Read on to know how what you expose your child to can carve their minds
By Suneeta Rao
“Children are great imitators. So give them something great to imitate”.
These words, written on an unassuming note, on a tiny piece of paper stuck on the notice board of my child’s music class caught my eye as I was carrying her into the foyer of the school building. And they are still ringing in my ears. Greater words are seldom spoken. Reading them at once instilled in me a gamut of feelings - responsibility, guilt, inadequacy and, simultaneously, hope and determination. All mixed up in one sweeping moment.
All mothers constantly want to do better. We often assume that our children are smarter than us, but very often do not really stimulate or challenge them by exposing them to things at home, other than the regular playthings. Books, magazines, music, dance, and toys – all these are limitless in their capacity to bring out the potential of a child. And yet we tend to leave a lot of this to the teachers. Especially if we are working mothers. I feel it is my biggest challenge as a mother to give Maya many great things to imitate.
Greatness, of course, is relative. And not all of us have great ideas or talents. But the world is full of great things. All we have to do is broaden our horizons, keep looking out for things that might interest the child and let them have the chance to explore them, without underestimating their abilities or imposing our own preferences onto them by saying,”Oh, this is too complicated”, or “This is not my cup of tea so she won’t like it either!” and so on.
Of course, there are always some not-so-great things that children are exposed to – especially once they start playschool or preschool – which you have little or no control over. For instance, Maya comes home one day and says,” Mama, the monster is going to eat me!” Now I cannot for my life remember telling her or reading to her anything about monsters! Then on her way to school the other day she said, “The dogs eat the cats!” I was taken aback. All I ever told her was that dogs chase cats – but someone else has put the idea of them being eaten into her head! And the last straw was when she said, “Mama, are you fighting DeeDee?” DeeDee is the nanny, and she must have interpreted a firm tone as ‘fighting’ – but who taught her the word? Not me! However, although these things are unavoidable, I believe they are harmless, and in fact are an essential part of growing up.

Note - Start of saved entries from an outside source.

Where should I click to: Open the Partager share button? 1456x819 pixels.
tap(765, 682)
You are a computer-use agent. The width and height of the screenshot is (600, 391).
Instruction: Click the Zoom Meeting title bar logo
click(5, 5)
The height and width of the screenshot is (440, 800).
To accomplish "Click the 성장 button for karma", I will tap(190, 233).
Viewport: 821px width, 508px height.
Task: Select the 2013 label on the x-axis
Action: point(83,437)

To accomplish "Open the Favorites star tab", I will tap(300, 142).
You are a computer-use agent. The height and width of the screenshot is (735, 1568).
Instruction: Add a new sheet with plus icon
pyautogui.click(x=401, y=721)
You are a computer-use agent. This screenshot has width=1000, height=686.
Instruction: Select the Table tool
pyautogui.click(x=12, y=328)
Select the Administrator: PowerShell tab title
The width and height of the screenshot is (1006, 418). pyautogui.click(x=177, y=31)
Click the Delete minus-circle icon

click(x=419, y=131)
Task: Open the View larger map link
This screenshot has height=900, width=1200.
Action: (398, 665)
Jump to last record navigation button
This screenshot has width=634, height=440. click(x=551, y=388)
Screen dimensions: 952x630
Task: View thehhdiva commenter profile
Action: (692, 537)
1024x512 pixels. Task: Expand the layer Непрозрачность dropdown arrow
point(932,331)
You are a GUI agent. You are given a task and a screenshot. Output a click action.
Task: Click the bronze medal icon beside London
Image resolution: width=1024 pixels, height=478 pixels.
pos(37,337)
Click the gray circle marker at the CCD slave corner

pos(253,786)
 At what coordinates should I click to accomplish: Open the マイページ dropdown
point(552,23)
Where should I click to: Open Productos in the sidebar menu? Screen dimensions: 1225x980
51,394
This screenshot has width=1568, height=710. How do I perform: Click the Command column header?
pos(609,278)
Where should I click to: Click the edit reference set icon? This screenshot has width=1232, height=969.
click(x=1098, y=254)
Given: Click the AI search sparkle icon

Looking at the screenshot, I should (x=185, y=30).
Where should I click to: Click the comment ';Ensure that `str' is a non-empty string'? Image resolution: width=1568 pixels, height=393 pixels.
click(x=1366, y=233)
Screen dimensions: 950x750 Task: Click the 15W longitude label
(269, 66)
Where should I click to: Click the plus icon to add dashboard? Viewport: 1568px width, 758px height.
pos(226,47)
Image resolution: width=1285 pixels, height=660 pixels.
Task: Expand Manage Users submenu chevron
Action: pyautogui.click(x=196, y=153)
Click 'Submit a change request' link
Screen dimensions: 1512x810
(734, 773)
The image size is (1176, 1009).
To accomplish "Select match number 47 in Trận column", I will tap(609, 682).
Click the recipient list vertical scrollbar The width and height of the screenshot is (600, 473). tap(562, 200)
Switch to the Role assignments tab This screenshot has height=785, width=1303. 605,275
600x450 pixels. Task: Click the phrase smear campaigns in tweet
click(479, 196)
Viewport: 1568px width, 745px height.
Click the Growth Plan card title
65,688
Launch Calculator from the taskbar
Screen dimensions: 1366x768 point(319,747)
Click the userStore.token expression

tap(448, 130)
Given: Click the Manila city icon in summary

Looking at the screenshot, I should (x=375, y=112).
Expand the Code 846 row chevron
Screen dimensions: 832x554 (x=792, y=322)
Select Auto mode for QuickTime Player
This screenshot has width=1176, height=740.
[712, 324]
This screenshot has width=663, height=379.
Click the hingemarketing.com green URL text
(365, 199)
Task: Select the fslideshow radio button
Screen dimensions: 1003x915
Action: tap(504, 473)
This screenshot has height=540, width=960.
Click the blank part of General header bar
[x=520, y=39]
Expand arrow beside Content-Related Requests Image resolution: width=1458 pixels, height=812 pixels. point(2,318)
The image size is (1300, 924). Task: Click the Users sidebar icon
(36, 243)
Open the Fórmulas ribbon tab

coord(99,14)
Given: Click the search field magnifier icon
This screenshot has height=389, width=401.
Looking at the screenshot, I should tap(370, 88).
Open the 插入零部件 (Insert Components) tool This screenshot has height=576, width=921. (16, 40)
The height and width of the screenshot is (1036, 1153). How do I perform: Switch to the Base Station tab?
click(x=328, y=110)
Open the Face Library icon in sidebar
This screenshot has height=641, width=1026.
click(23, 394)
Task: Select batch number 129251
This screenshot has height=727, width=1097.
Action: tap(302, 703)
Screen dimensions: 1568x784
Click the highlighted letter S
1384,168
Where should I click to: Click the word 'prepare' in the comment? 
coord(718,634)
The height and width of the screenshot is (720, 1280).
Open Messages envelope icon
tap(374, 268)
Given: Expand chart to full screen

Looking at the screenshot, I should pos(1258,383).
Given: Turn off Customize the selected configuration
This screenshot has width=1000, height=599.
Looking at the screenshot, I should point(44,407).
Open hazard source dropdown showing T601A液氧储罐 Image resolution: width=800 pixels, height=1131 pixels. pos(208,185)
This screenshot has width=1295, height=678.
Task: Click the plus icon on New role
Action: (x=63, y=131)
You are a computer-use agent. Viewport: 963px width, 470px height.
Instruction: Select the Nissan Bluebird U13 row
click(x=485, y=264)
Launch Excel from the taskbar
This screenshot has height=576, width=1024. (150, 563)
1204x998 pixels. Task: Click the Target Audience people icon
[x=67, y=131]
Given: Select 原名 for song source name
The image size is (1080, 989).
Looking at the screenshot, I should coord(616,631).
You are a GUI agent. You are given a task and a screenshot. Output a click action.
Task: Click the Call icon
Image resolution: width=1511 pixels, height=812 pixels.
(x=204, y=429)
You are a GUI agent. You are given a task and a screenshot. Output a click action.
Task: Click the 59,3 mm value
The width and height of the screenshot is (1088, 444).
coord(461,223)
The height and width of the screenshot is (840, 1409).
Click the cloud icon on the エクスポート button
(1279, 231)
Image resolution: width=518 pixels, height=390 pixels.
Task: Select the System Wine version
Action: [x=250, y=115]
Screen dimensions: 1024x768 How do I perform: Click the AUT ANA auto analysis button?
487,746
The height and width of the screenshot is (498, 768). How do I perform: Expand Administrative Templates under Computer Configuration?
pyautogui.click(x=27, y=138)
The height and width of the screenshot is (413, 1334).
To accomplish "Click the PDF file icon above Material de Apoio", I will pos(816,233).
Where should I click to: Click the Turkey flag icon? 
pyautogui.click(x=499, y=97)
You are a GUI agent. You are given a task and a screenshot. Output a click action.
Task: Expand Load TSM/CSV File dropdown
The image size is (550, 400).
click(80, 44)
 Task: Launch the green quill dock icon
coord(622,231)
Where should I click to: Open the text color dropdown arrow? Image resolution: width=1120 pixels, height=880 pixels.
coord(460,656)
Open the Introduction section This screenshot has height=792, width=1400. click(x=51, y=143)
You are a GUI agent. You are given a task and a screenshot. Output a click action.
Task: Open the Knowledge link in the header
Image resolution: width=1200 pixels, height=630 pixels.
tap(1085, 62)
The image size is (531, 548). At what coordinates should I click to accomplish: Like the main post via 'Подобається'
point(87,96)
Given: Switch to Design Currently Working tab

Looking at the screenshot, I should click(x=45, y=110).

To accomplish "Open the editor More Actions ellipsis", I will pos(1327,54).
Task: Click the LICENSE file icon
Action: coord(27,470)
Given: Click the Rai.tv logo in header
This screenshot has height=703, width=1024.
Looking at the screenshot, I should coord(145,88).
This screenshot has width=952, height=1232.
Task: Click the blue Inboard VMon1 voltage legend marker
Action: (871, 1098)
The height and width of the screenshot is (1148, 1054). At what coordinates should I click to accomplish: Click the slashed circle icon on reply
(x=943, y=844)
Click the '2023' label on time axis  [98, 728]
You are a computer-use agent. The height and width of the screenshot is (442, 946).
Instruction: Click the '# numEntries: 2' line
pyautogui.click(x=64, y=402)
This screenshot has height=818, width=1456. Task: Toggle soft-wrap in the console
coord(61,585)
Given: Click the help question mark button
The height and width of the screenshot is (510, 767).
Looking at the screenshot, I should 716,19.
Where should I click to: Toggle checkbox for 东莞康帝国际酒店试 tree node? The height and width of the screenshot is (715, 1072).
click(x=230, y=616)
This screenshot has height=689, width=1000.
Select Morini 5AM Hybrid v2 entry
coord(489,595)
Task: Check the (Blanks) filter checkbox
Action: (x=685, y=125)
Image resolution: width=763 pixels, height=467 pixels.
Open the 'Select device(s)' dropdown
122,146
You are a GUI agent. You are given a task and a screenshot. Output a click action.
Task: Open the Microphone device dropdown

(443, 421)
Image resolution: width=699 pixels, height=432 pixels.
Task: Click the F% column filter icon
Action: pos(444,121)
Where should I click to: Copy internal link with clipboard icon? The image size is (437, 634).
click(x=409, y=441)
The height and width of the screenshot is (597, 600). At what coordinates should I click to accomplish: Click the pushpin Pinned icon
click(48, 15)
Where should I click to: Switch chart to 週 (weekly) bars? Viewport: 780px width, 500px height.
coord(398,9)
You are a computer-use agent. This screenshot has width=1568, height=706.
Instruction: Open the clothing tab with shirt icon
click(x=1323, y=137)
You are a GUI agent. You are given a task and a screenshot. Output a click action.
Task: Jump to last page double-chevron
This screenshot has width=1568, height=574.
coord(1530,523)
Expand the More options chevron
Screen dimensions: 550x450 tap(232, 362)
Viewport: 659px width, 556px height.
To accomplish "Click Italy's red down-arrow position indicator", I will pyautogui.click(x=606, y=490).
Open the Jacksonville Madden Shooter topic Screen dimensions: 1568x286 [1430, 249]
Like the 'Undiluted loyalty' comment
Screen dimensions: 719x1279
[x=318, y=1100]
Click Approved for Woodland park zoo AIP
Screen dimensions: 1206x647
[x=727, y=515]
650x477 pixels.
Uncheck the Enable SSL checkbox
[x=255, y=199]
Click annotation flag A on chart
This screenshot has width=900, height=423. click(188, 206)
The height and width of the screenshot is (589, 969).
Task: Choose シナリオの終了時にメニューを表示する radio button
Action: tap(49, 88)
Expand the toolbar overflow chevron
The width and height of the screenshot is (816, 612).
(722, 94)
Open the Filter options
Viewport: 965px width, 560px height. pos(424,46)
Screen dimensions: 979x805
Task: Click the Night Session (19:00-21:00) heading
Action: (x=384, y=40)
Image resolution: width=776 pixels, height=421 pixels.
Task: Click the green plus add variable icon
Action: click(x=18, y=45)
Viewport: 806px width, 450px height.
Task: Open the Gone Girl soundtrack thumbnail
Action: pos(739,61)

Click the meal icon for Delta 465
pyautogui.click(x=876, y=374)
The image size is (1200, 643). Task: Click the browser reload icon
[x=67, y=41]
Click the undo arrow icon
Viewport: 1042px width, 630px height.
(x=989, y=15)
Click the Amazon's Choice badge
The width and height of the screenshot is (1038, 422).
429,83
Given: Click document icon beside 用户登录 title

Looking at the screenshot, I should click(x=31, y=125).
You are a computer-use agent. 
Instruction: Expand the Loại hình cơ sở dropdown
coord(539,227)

And, needless to say, the good things they learn at school far outweigh the bad. She comes home reciting and singing the most delightful poems and songs. Plus the teacher has just told me that she started off as being a bit distracted as well as obstinate, and that there has been a definite improvement. And also, she is really good at sorting colours and shapes – something I noticed even at home. Who knows – maybe she will be an architect someday? A great profession, no doubt.